◆ Records ◆
##############################

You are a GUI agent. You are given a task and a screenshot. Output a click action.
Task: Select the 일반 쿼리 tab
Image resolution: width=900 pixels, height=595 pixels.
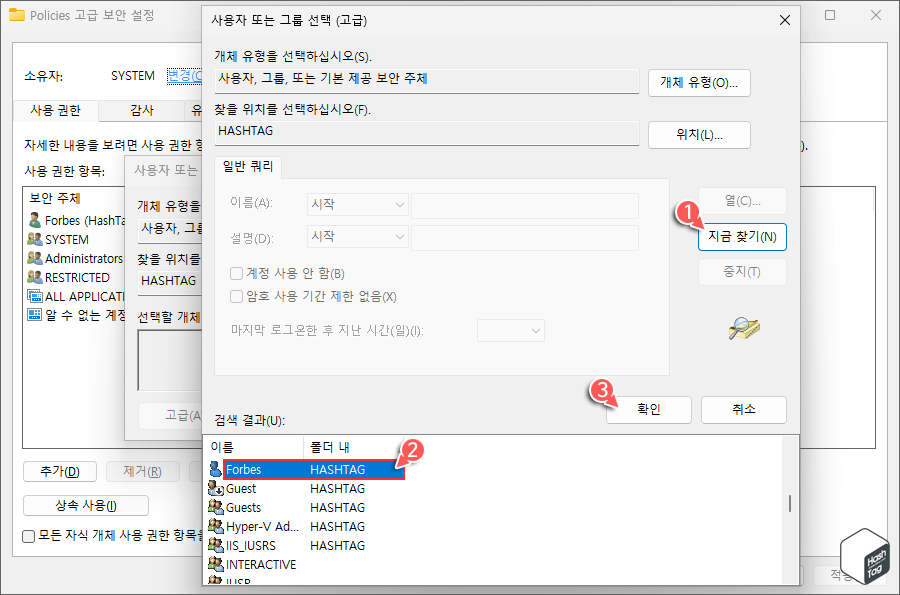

##############################

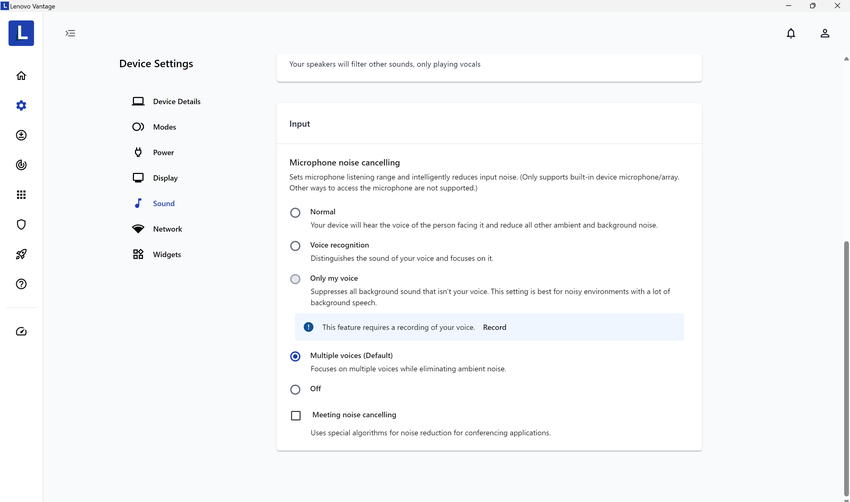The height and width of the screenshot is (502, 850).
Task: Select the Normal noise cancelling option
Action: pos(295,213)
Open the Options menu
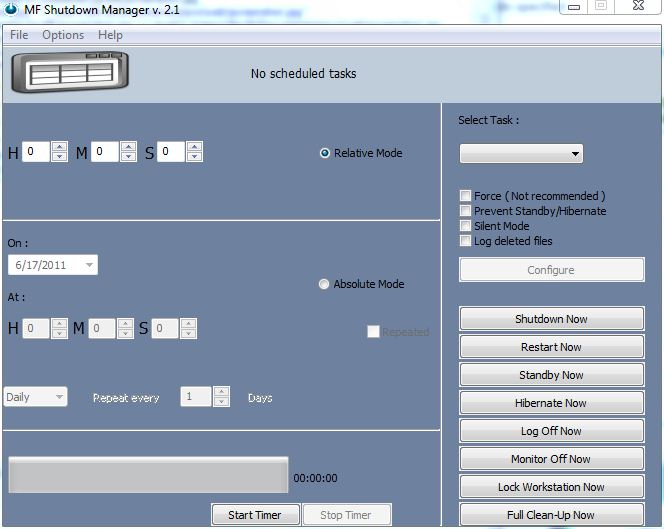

##############################

Reproduce exactly, and only, the part of the listing above that begins at the line with "Task: Select the 일반 쿼리 tab" and goes on through the line with "Image resolution: width=900".

◆ Expected answer ◆
Task: Select the 일반 쿼리 tab
Image resolution: width=900 pixels, height=595 pixels.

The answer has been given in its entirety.